C’est notamment le cas des communistes et des insoumis. Pour les deux groupes de gauche, l’état d’urgence sanitaire voulu par le gouvernement équivaut à une réduction des libertés publiques. «Il s’agit d’un nouvel état d’exception contre les libertés démocratiques, écrit alors Jean-Luc Mélenchon sur son blog. Le gouvernement peut restreindre et suspendre les droits individuels élémentaires sans contrôle du Parlement. Comme si la délibération, le débat contradictoire sous les yeux du peuple étaient des luxes qu’on ne pouvait plus se permettre.»

L’assemblée nationale, un «théâtre d’ombres»

Favorables au départ à cet état d’urgence sanitaire, les Républicains se montrent moins conciliants quand, deux mois plus tard, les parlementaires sont invités à proroger le dispositif. A l’instar des élus PCF et LFI – qui n’ont pas bougé d’un iota –, députés et sénateurs de droite commencent à parler des libertés individuelles. Dans leur collimateur, un article créant un fichier d’informations géré par l’Assurance maladie pour identifier les personnes qui ont été en contact avec des personnes contaminées et permettant de conserver ces données un an. Au terme d’âpres débats parlementaires, ce délai est réduit à trois mois. Mai marque la fin de «l’union nationale» de mars.

Les insoumis continuent leur bras de fer avec la majorité, accusant le chef de l’Etat de «mettre en parenthèse la démocratie». Les sénateurs LR rejoignent le mouvement et pilonnent aussi la méthode de l’exécutif. «Nous ne voulons pas donner les pleins pouvoirs au gouvernement pendant huit mois et demi pour la lutte contre le Covid. Nous ne le ferions pour aucun gouvernement», cingle le sénateur Philippe Bas en octobre 2021. L’expérimenté parlementaire demande que «la représentation nationale, et pas seulement l’exécutif, puisse apprécier si la situation sanitaire justifie pleinement de reconduire» des outils de restrictions des libertés.

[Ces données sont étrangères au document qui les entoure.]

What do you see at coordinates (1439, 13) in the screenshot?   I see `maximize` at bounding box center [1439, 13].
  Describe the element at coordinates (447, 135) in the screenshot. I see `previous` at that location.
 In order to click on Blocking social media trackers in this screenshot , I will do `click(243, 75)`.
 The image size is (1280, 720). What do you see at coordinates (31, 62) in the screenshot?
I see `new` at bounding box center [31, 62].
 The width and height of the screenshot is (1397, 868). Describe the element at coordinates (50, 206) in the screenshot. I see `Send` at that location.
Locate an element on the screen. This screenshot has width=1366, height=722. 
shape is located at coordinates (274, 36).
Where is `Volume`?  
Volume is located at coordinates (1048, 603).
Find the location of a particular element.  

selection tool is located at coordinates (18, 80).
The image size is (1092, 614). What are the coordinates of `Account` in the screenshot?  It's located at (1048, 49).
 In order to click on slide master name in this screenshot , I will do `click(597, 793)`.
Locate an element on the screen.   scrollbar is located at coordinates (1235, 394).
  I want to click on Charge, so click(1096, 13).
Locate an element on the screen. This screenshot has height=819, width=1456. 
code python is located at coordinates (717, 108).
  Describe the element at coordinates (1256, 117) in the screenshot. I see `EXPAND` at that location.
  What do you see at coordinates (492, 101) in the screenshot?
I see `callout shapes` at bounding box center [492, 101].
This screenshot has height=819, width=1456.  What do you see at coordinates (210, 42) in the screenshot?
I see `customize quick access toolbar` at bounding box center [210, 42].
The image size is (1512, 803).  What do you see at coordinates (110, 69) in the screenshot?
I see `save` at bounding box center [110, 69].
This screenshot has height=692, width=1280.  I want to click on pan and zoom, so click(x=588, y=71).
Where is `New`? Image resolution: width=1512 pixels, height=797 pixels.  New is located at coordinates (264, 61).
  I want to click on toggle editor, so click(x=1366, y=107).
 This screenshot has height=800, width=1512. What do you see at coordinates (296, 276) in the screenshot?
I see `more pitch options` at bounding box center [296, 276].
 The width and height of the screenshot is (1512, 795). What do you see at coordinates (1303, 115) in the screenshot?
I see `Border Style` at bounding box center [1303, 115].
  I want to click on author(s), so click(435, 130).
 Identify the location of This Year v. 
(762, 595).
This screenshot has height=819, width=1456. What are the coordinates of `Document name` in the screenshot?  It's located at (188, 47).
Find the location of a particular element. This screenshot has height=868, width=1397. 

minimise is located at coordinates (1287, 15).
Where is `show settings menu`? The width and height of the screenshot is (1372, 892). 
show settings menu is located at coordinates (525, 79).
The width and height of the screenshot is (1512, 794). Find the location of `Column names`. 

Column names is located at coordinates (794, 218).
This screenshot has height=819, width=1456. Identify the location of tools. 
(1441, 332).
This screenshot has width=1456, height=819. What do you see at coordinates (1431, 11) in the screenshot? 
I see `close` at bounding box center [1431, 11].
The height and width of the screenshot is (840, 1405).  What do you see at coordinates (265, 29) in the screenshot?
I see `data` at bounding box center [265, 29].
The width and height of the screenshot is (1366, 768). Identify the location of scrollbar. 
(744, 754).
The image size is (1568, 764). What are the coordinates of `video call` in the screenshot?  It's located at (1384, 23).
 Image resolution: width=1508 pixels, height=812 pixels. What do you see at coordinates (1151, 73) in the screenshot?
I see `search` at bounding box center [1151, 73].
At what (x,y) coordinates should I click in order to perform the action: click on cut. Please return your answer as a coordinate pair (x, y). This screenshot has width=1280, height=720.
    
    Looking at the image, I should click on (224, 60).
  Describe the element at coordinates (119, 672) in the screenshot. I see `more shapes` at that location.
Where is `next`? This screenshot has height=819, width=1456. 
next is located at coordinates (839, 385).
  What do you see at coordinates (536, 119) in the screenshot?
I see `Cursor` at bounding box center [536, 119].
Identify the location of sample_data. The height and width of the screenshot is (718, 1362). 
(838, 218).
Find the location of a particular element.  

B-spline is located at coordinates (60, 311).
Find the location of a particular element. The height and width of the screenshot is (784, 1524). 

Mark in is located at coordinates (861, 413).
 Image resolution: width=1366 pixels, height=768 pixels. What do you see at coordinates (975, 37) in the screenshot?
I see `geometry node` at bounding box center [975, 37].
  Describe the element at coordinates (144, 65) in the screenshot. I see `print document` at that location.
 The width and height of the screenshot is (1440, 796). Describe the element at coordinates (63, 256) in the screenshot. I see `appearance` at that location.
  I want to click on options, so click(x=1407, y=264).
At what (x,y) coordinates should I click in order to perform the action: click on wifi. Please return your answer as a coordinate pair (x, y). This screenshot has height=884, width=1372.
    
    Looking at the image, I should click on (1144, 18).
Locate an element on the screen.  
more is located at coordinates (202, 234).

C’est sans doute la principale critique faite à Emmanuel Macron et son gouvernement durant la crise. Le chef de l’Etat aurait eu une gestion trop verticale de la pandémie, se lavant les mains de ce que peuvent dire les oppositions et les scientifiques. «Je crois que jamais sous la Ve République l’Assemblée nationale n’a été autant un théâtre d’ombres. Car au final à quoi servent nos débats ? A rien», tonnera le député UDI du Loir-et-Cher Pascal Brindeau lors de débats de janvier 2021. Le ministre de la Santé d’alors, Olivier Véran, balaie les critiques en accusant les oppositions «d’outrance permanente». On a connu mieux pour apaiser.

«Démocratie mise sous cloche»

Les différents partis de gauche se retrouvent tous sur un point : dézinguer les conseils de défense sanitaire, ces réunions à l’Elysée en petit comité, protégées par le secret-défense et symboles à leurs yeux de l’opacité des décisions présidentielles et du contournement du Parlement. Le patron des socialistes Olivier Faure résume en décembre 2020 : «Il y a une manière de plus en plus personnelle d’exercer le pouvoir, de mépriser les corps intermédiaires, de contourner le Parlement. Avec la crise sanitaire, le Président décide seul dans le bunker du Conseil de défense. Notre démocratie ne peut pas être ainsi mise sous cloche !» En deux ans de crise, près de 80 conseils de défense sanitaires se sont tenus à l’Elysée. «Pourquoi une invention pareille a fini par se substituer quasiment à tous les organes constitutionnels de prise de décision», questionnera Jean-Luc Mélenchon.

En mars 2021, les critiques prennent une autre ampleur quand l’entourage du chef de l’Etat le présente comme une éminence de l’épidémie dans un article du Monde«Il consulte toutes les études, dès qu’elles sont publiées. Au point que, parfois, le Président peut en évoquer une que les experts en face de lui n’ont même pas lue»,affirme un participant des fameux conseils de défense. Jamais à court d’éloge, le ministre de l’Education nationale Jean-Michel Blanquer abonde : «Le Président a acquis une vraie expertise sur les sujets sanitairesCe n’est pas un sujet inaccessible pour une intelligence comme la sienne». Ou comment tenter de justifier que Macron s’affranchisse désormais des avis des scientifiques. D’ailleurs, au printemps 2020, n’a-t-il pas annoncé la réouverture des écoles pour le mois de mai alors que les spécialistes conseillaient d’attendre septembre ? Les communistes ironiseront : «On a déjà le nom du Nobel 2021 de médecine».